For our purpose of looping through all the tables in a library containing a particular variable, we are going to use the Vcolumn view, as it has all the information we need – libname (Library Name), memname (Member Name), name (Column Name):

Modifying variable attributes in a SAS library

Code implementation

Having that SASHELP.VCOLUMN table view available we can easily implement our code for modifying variable attributes in all the tables of a data library.
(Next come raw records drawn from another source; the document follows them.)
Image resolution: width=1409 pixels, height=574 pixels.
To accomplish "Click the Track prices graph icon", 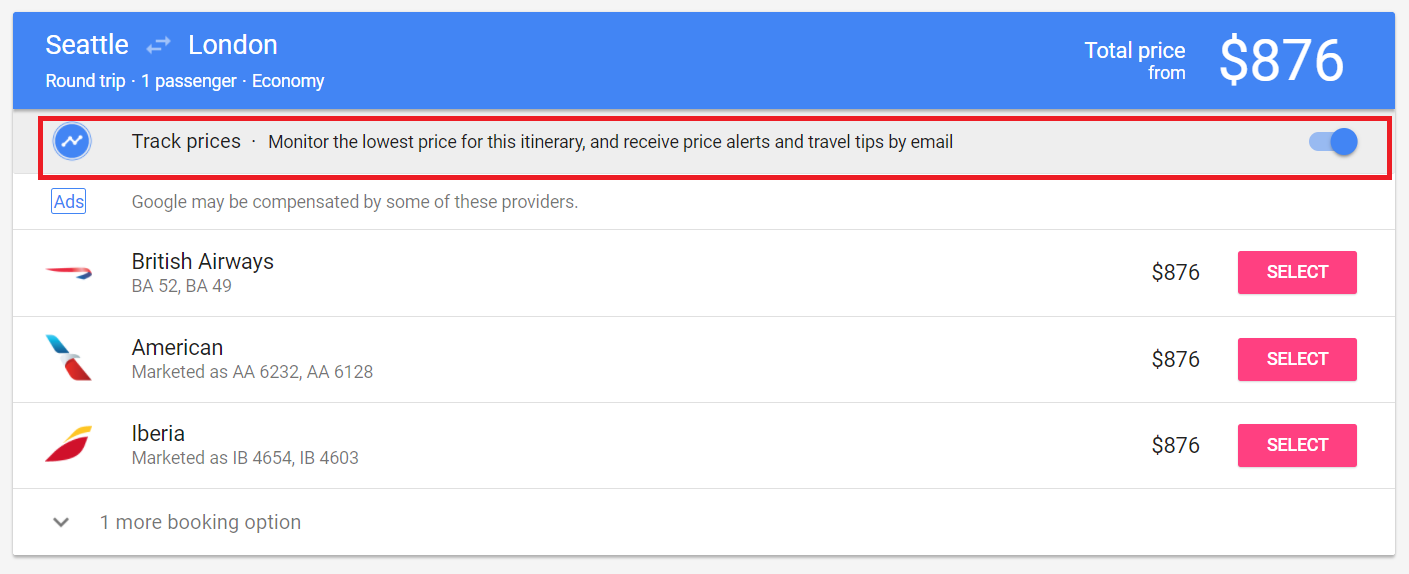I will click(72, 142).
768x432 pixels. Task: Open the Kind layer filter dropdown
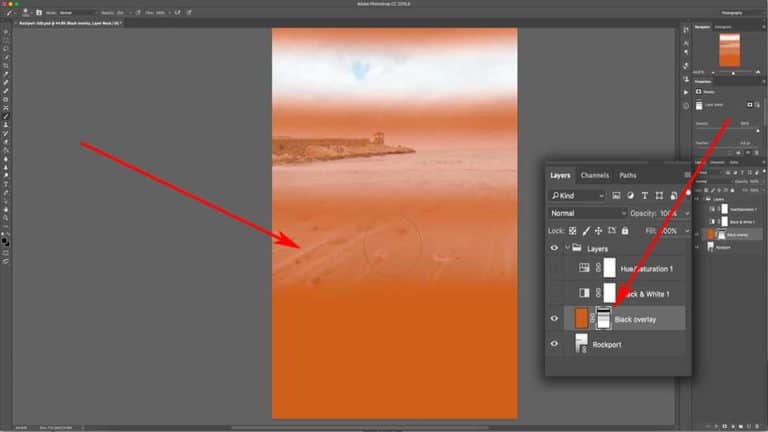pos(577,195)
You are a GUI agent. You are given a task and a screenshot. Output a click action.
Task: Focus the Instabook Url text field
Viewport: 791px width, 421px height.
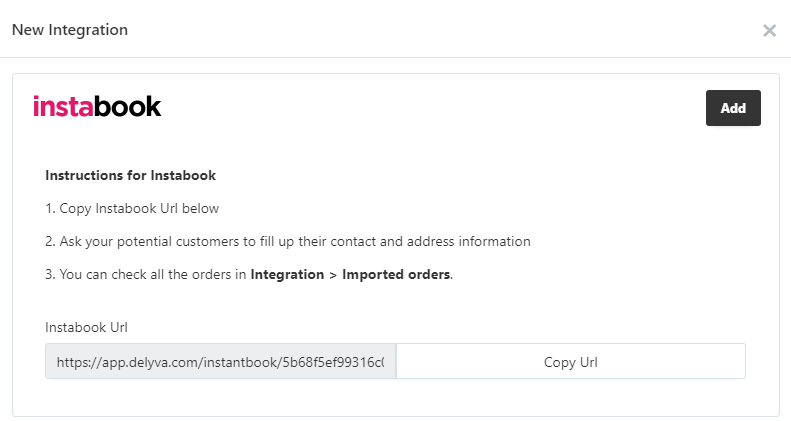220,362
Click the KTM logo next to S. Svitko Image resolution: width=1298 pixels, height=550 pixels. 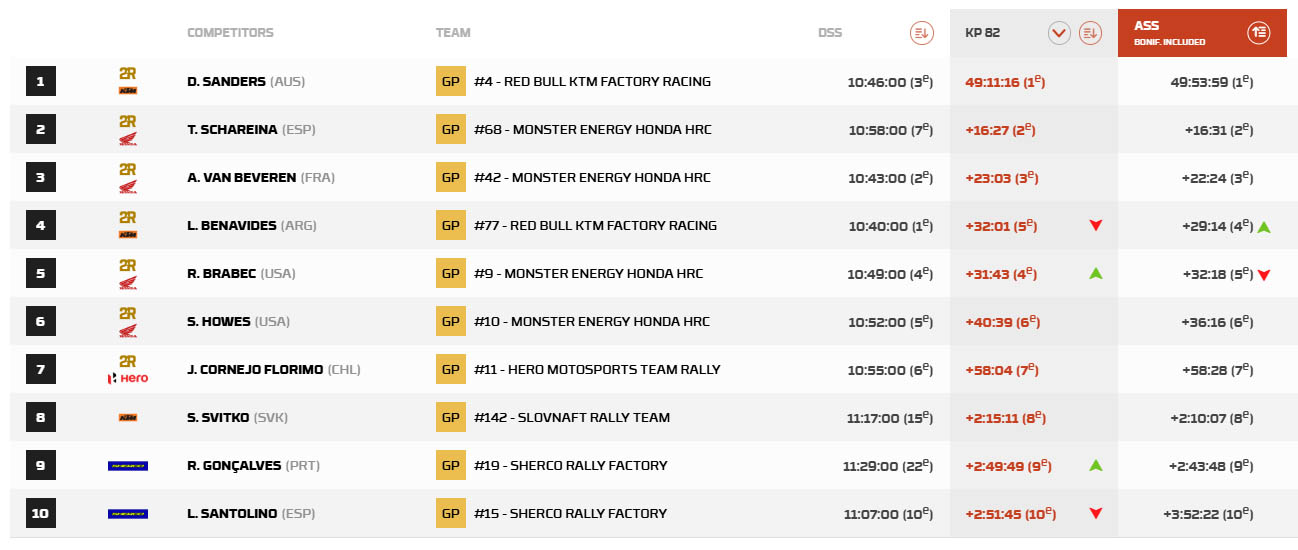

Here is the SAS code example:

libname sdtm 'c:';

data sdtm.a;
  x=1; label x='Old x-label';
run;

data sdtm.b;
  y=1; label y='Old y-label'; format y mmddyy8.
run;

data sdtm.c;
  y=2; label y='Old y-label'; format y date9.;
run;

%macro change_var_attr (
  lib=,           /* libref,               required parameter */
  var=,           /* variable name,        required parameter */
  new_label='_',  /* new label, in quotes, optional parameter */
  new_format=_,   /* new format,           optional parameter */
  new_informat=_, /* new informat,         optional parameter */
  new_name=_      /* new variable name,    optional parameter */
  );

  /* get all tables in a library &lib containing variable &var */
  data target_tables (keep=memname);
    set sashelp.vcolumn (keep=libname memname name);
    where (upcase(libname) eq upcase("&lib")) and (upcase(name) eq upcase("&var"));
  run;

  proc datasets library=&lib;
    %let dsid = %sysfunc(open(target_tables));
    %syscall set(dsid); /* no leading ampersand for dsid with %syscall */ 
    %do %while(%sysfunc(fetch(&dsid)) eq 0);
      modify &memname;
      %if &new_label ne '_'  %then %str(label    &var = &new_label;);
      %if &new_format ne _   %then %str(format   &var &new_format;);
      %if &new_informat ne _ %then %str(informat &var &new_informat;);
      %if &new_name ne _     %then %str(rename   &var = &new_name;);
    %end;
    %let rc = %sysfunc(close(&dsid));
  run;
  quit;

%mend change_var_attr;

%change_var_attr(lib=sdtm, var=y, new_label='New label, commas allowed',
                 new_format=yymmddd10., new_name=z)

The centerpiece of the code is the change_var_attr macro. The macro has two required parameters, lib and var, and four optional parameters, new_label, new_format, new_informat, and new_name.

To get all the tables in a library &lib containing the variable &var, we query and subset the SAS view SASHELP.VCOLUMN and create a target_tables SAS dataset.

Then in PROC DATASETS, we macro-loop through the target_tables and generate as many modify statements as there are observations in the target_tables dataset, one for each table to be modified. Each modify statement is followed by one or several optional statements – label, format, informat, and rename.

%syscall set (dsid); statement invokes a CALL SET routine that automatically sets the value of macro variable memname when an observation with memname variable is fetched (read) from the target_tables dataset.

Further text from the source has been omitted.